* BEGIN Quoted passage *

Second – The U.S. Canada Border Agreement,
The Government of Canada AKA “Harper Government” has been negotiating a new border agreement with the U.S. The Toronto Star ran an article noting that under the agreement:
“Armed U.S. police officers will for the first time be allowed to operate in Canada along with the RCMP as part of far-reaching changes in Canadian-American border operations to be unveiled next week by Prime Minister Stephen Harper and President Barack Obama.”
I wondered whether this would mean that armed IRS agents would eventually come to Canada.
Third – Interaction Between The National Defense Act and the Canada U.S. Border Agreement
What is the possible interaction between the U.S. National Defense Act and the new Canada U.S. border security agreement? What would the implications be? Turns out that somebody has already thought about this. Have a look:
Agora Cosmopolitan, Canadian Sovereignty
“The U.S. Senate is moving to enact a law that would allow military troops to march on U.S. soil and arrest American citizens with no due process, no trial, no legal representation and no protection under the Bill of Rights. Americans could be thrown in secret military prisons, interrogated, tortured and held indefinitely without ever being charged with a crime.
It’s all part of the new “National Defense Authorization Act” (S.1867) which features a section called the “worldwide indefinite detention without charge or trial” provision.
By joining the so-called Security Perimeter, Canadians will be also subject to America’s National Defense Authorization Act (S.1867).
The U.S. Senate is apparently rushing to get the National Defense Authorization Act (S.1867) passed to coincide with the official singing of the Security Perimeter.
In order for Canadians to get better access to Target, Canadians will be giving up all their rights to a Totalitarian State South of the Border.
Canadians will loose their rights and freedom if the apparent ‘archons’ associated with the Security Perimeter officially consolidate. U.S. troops through NORTHCOM will have open access to round-up Canadians protesting the Tar Sands, or Canadians doing anything which undermines the ability of elites to pursue insatiable profit and power. Do we, as Canadians, want to give up all our rights and freedoms in order to have easier access to Target?”
Dear Prime Minister Harper and President Obama – please, say it isn’t so!
Borders are becoming more and more difficult what with Canada’s ETA, the U.S.’s ESTA #FATCA etc….Is it really worth it to give up so much in the name of “security?”

* END Quoted passage *
* BEGIN Listed records *

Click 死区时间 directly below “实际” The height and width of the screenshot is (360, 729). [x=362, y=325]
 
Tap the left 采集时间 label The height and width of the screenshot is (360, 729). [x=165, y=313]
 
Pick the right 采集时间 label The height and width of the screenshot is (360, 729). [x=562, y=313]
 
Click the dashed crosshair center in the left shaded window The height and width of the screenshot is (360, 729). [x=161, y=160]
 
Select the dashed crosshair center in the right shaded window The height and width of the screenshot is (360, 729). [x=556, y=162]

* END Listed records *

▸ **Exercise A**: Quote the border agreement post, everything from "By joining the" down to "of the Border.".
▸ **Exercise B**: Which newspaper ran an article about the agreement, according to the border agreement post?
These records are separate material and are not part of the border agreement post.

▸ **Problem solution A**:
By joining the so-called Security Perimeter, Canadians will be also subject to America’s National Defense Authorization Act (S.1867).
The U.S. Senate is apparently rushing to get the National Defense Authorization Act (S.1867) passed to coincide with the official singing of the Security Perimeter.
In order for Canadians to get better access to Target, Canadians will be giving up all their rights to a Totalitarian State South of the Border.

▸ **Problem solution B**: The Toronto Star